By the way, the above, "Is it any wonder that no free-living organisms have been discovered with message tapes" (DNA molecules) "below '2 kilometres'" is another way of saying that the minimum DNA molecule for a free-living organism is the equivalent of a 2 kilometre computer paper tape (p.11). So how can non-living chemicals get from zero length to 2 kilometres computer paper tape equivalent before they can even begin self-replication (assuming they also have the tape feeder, tape reader and convertor of the 2-D digital instructions into a 3-D machine, which can then repeat the process)?
AN>Now I want to ask, can't they see that there is a vast sea of conflictions between these two claims? Do they expect that naturalistic methods somehow will be able to explain a magical pathway from self-replicators and RNA to a minimum life form with 1000 genes which is much much more complex than a hypothetical protocell?
It is all decided at the metaphysical level. If 1) naturalism is true (which it isn't); and 2) we are here; then there simply must have been a naturalistic pathway from non-living chemicals to the first living cell. Actually finding that naturalistic pathway is not necessary.

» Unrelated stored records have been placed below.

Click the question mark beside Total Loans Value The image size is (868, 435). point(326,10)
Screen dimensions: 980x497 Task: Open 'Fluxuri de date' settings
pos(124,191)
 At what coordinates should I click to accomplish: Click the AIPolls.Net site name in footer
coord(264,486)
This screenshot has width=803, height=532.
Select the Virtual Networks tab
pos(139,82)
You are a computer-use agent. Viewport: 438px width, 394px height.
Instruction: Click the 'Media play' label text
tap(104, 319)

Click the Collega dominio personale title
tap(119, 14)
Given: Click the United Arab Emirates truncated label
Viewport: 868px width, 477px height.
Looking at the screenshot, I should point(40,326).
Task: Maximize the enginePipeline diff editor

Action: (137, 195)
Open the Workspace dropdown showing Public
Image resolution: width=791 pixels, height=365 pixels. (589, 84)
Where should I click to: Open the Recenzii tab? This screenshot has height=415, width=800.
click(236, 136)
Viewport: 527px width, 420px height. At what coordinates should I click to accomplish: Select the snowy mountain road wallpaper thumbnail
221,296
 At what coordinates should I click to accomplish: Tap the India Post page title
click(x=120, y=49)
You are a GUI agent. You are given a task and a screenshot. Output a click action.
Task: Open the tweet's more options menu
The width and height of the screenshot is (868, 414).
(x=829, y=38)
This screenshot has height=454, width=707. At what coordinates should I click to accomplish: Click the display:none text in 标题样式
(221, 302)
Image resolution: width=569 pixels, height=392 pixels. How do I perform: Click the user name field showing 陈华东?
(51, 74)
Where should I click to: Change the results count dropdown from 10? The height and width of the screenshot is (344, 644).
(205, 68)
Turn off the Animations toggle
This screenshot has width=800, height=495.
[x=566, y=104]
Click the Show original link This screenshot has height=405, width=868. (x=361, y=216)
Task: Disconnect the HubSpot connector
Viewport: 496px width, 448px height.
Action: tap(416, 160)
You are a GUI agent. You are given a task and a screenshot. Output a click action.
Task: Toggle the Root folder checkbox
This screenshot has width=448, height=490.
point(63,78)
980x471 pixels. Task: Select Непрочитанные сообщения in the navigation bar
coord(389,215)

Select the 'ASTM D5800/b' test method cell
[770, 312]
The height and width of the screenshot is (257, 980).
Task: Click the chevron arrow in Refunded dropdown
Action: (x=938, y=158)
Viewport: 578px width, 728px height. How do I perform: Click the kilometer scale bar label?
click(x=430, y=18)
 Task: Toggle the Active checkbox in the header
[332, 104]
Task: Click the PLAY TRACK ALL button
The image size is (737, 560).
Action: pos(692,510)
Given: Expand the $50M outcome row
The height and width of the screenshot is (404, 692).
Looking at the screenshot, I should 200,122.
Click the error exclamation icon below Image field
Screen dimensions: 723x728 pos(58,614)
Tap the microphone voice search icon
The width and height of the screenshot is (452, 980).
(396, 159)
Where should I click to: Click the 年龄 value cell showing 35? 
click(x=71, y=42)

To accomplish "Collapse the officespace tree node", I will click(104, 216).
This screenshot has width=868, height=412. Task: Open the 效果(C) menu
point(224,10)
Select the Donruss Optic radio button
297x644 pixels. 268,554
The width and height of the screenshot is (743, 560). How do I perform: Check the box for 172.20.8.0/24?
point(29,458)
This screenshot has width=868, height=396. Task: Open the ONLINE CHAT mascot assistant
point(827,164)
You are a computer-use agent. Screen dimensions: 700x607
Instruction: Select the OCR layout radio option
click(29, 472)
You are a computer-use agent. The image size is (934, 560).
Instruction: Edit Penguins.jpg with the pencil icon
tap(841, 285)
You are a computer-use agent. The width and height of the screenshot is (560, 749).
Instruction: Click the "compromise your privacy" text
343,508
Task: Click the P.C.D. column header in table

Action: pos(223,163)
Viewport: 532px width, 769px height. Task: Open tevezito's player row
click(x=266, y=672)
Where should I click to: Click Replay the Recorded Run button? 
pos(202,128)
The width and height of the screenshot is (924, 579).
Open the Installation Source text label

The Harvard chemist George Wald expressed this naturalist faith (actually I presume to the convinced naturalist it is more than a faith, it is a necessity - like 2 + 2 = 4 does not require faith):
"Organic molecules therefore form a large and formidable array, endless in variety and of the most bewildering complexity. One cannot think of having organisms without them. This is precisely the trouble, for to understand how organisms originated we must first of all explain how such complicated molecules could come into being. And that is only the beginning. To make an organism requires not only a tremendous variety of these substances, in adequate amounts and proper proportions, but also just the right arrangement of them. Structure here is as important as composition-and what a complication of structure! The most complex machine man has devised-say an electronic brain-is child's play compared with the simplest of living organisms. The especially trying thing is that complexity here involves such small dimensions. It is on the molecular level; it consists of a detailed fitting of molecule to molecule such as no chemist can attempt. ... One has only to contemplate the magnitude of this task to concede that the spontaneous generation of a living organism is impossible. Yet here we are, as a result, I believe, of spontaneous generation." (Wald G., "The origin of life," Scientific American, Vol. 191, No. 2, August 1954, pp.45-53, p.46)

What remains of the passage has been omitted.